8 They are well-fed, lusty stallions, each neighing for his neighbor’s wife.
9 Should I not punish them for this?” says the LORD. “Should I not avenge myself against such a nation?
10 “Go down the rows of the vineyards and destroy the grapevines, leaving a scattered few alive. Strip the branches from the vines, for these people do not belong to the LORD"
Wow! What a clear picture of our kids today! They've been given everything, but they've turned their backs on everything we know and should have taught them to respect! "Well-fed, lusty stallions" indeed! Doesn't that sound like the boys strutting around demanding respect they've not earned?


And then God almost cries out His frustration over how our kids act (and don't you feel it, too?) "Shouldn't I punish them for acting out so badly?"


Don't you owe it to your kids to warn them what they're doing to you and themselves and to their children? Whose responsibility is it to teach them right from wrong, if not yours? And who will have to deal with the results of their falling away from the standards that helped raise them? 


One last point: The time to teach your adult children right from wrong is Now.

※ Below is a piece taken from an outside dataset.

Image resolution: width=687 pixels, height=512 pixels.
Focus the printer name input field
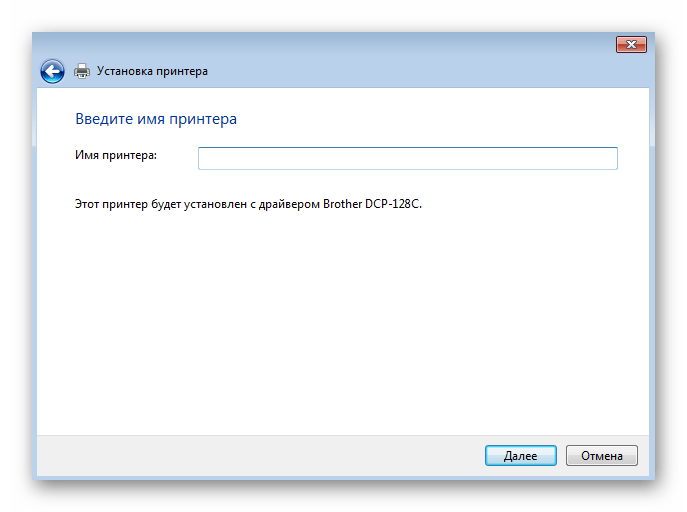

Proverbs 22:6 says
"Train up a child in the way he should go: and when he is old, he will not depart from it."
Start with your preschool kids, teaching them modesty. Continue into elementary and middle school, guiding them to wear decent clothes, not the latest fads that try to turn little girls into adults too soon. And keep after them as teens to act in a way they will be proud to look back on as they grow up. 


Whether they're your biological or your stepkids, you are the ones responsible to demonstrate a good example. As a stepdad, I wasn't directly held responsible for how my stepdaughter looked and acted, but I had the opportunity to guide her toward how she should act and what she should expect from boys she dated.


If it's tough - it's just part of parenting and stepparenting. But you'll be proud of them later on when they continue to live the way you've taught them.


God bless y'all!


STEPcoach, Bob Collins

1 comment:

Anonymous said...

I like the style of this post. Quite a lot of helpful tips. I have also began a blog of my own on my day to day life of being a new step-parent. I hope it is alright to share your site within my blog? (All credit to you of course.) Au revoir from mon creneau.